** Extract provided **
====
CAUTIOUSLY OPTIMISTIC BUT WITH EYES WIDE OPEN
In addition to the concern over Fed policies, we suspect two other developments have also contributed to the sell-offs – the lack of “adult supervision” at the White House, and further signs of weakening in China.
There was a string of high-profile departures from the Trump Administration in 2018 – Rex Tillerson, Gary Cohn, H.R. McMaster, and John Kelly – that culminated in the resignation of General Mattis, arguably the most respected Cabinet member. The president’s base may cheer the departure of the so-called globalists, but markets understand that “our strength as a nation is inextricably linked to the strength of our unique and comprehensive system of alliances and partnerships,” as eloquently stated in General Mattis’ resignation letter. The partial government shutdown over funding for the border wall should serve as a warning that the market-friendly aspects of the Trump presidency – tax cuts and deregulation – are now in the rear-view mirror, and what lies ahead may be two-years of political gridlock and populist accomodations.
====
** Data excerpts **
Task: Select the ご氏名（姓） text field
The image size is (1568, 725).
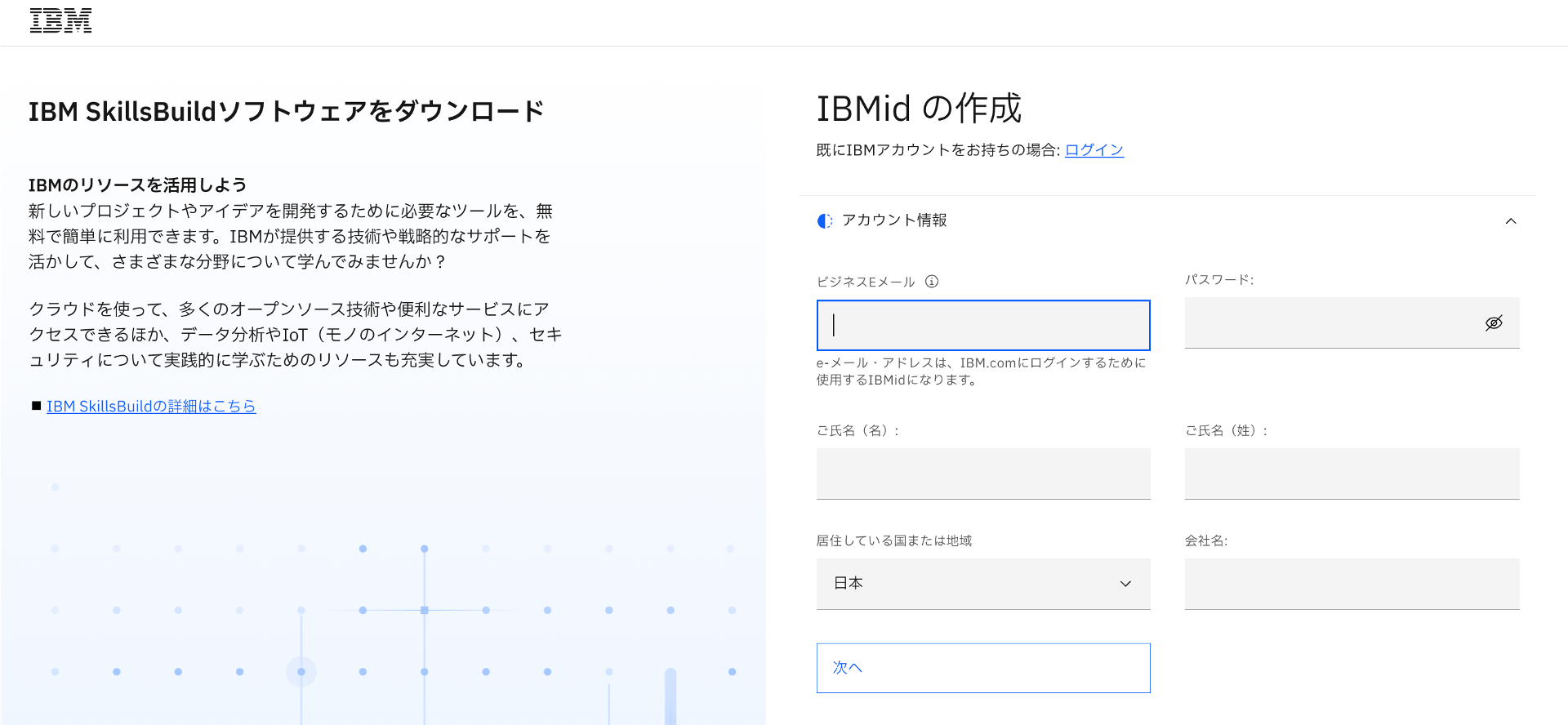Action: tap(1352, 474)
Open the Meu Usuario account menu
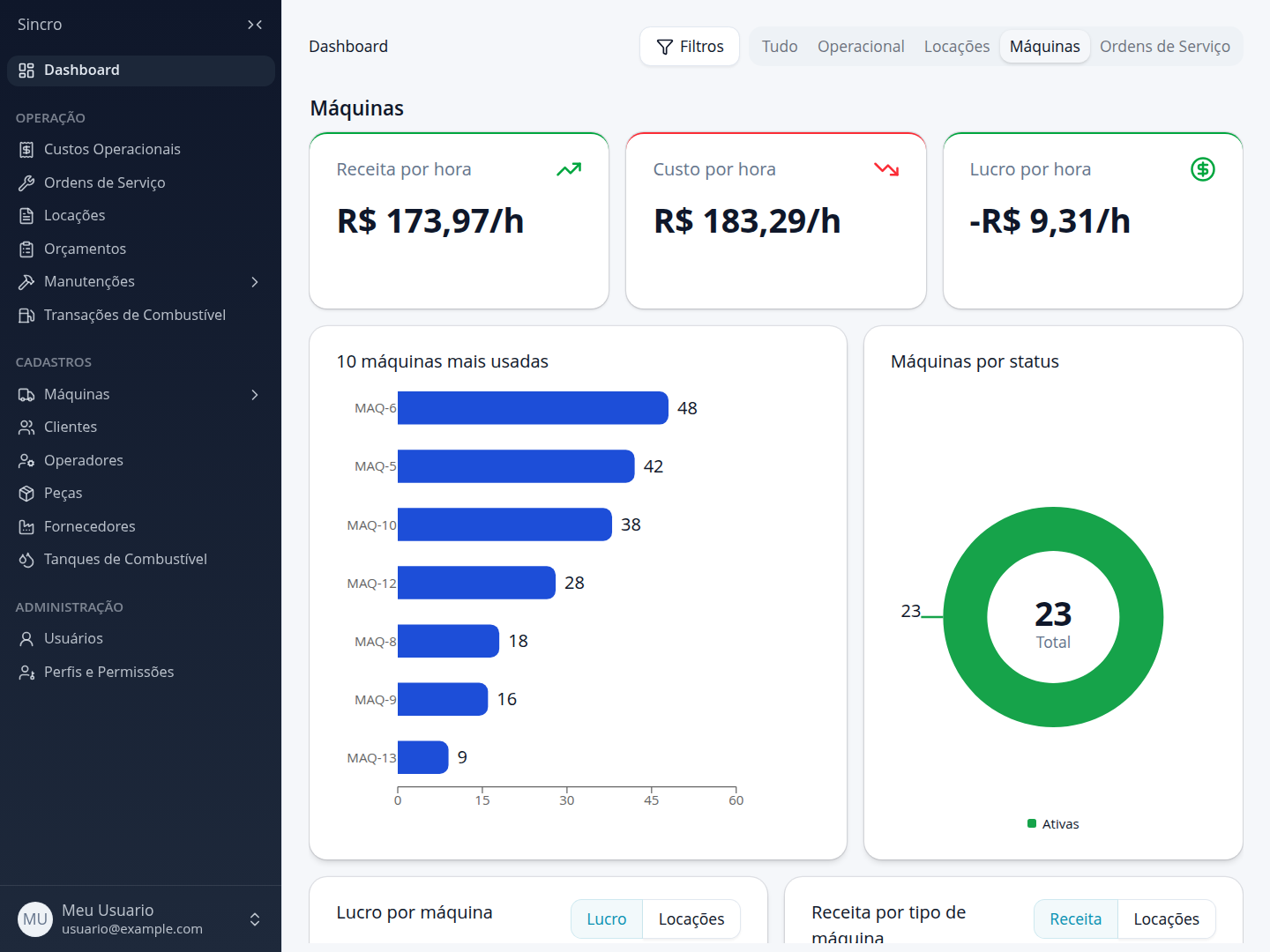The image size is (1270, 952). [x=141, y=919]
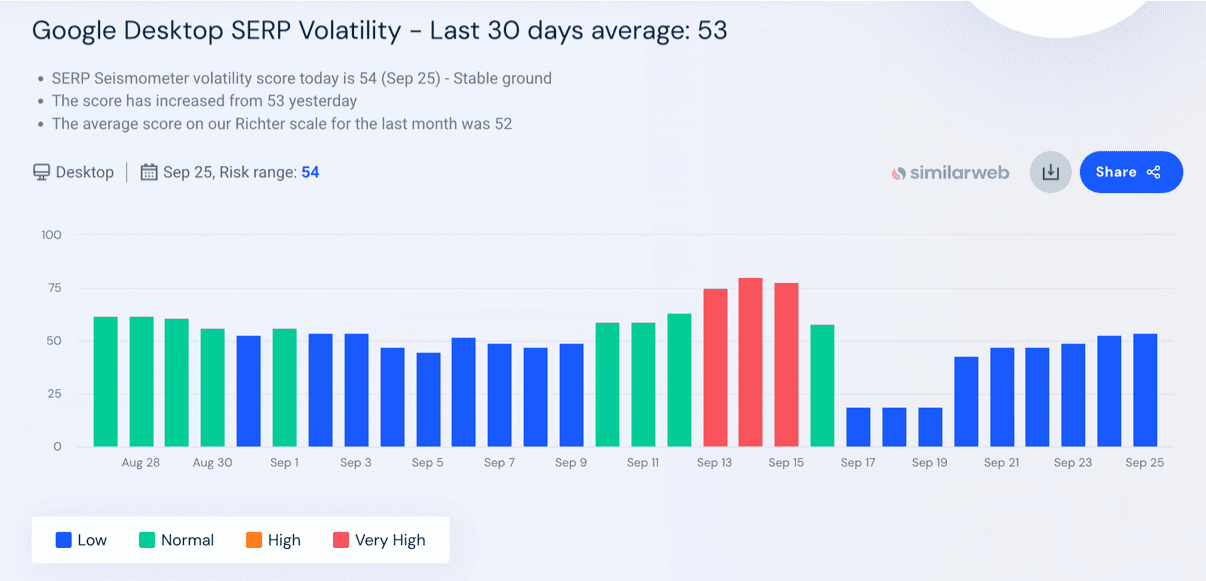The height and width of the screenshot is (581, 1206).
Task: Click the short blue bar above Sep 17
Action: [858, 427]
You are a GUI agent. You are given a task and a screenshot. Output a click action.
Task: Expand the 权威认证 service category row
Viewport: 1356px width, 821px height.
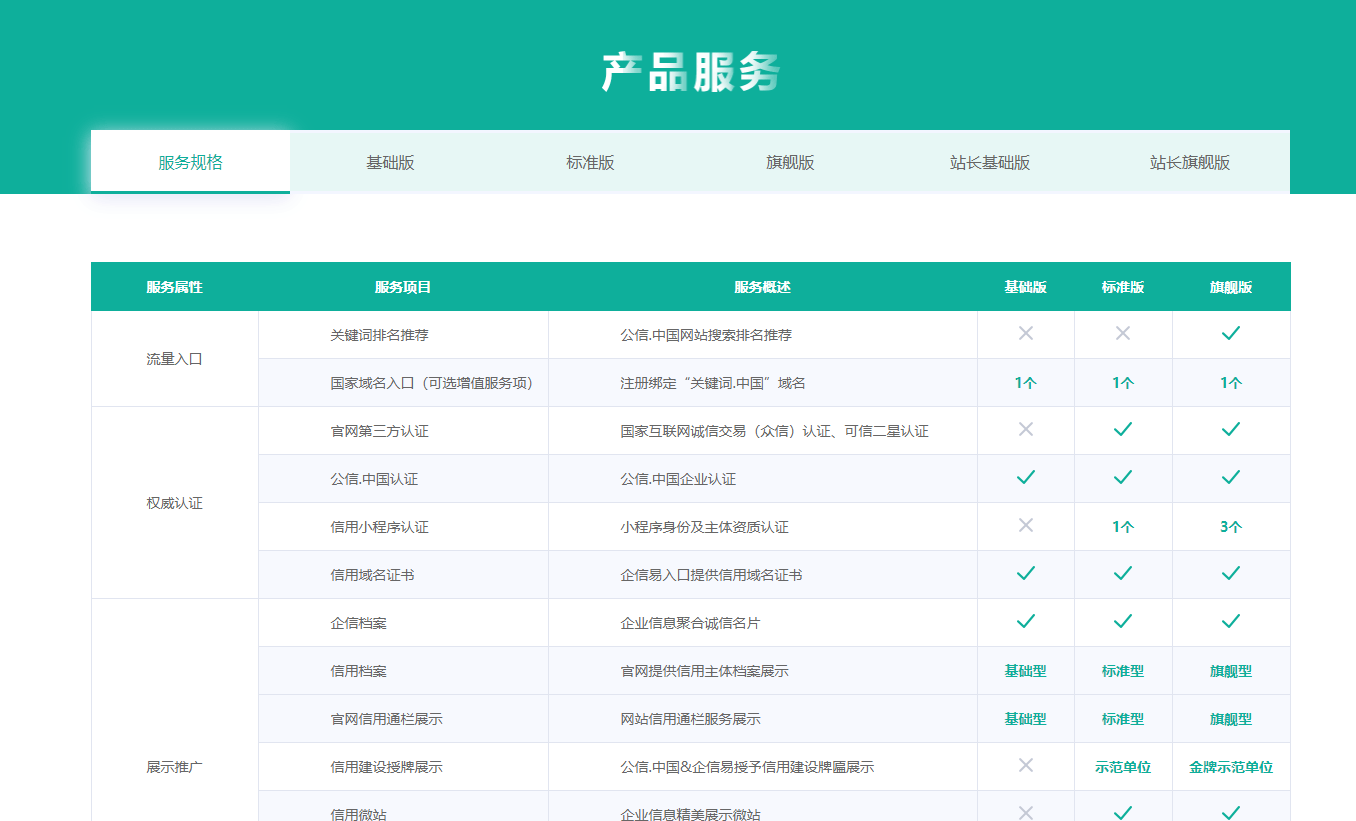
====
** Check your understanding **
A. Using the market commentary above the entries, decide whether each statement agrees with it: (i) General Mattis is called arguably the most respected Cabinet member; (ii) further signs of weakening in Japan are named as a contributor to the sell-offs; (iii) the partial government shutdown was over funding for tax cuts. Answer yes or no for each, quoting the words of the commentary that decide it.
B. Carry on the market commentary above the entries, beginning right after its last sentence.

** Results of the exercise **
A.
(i) Yes: "arguably the most respected Cabinet member."
(ii) No: "further signs of weakening in China."
(iii) No: "The partial government shutdown over funding for the border wall."

B.
The Chinese economy appeared to have taken a turn for the worse. In November 2018, China’s import from Hong Kong and auto sales dropped 5% and 14%, respectively. The country’s manufacturing Purchasing Managers’ Index (PMI) for December came in at 49.4, the first contraction since mid-2016. These numbers were hardly reflective of an economy supposedly growing at 6%-plus. China’s slowdown has impacts beyond its shores, especially on export-heavy economies such as Germany and South Korea. We view China’s slowing economy as one of the biggest risks to the market in 2019, and expect Chinese policymakers to roll out further stimulus to aggressively reflate the economy.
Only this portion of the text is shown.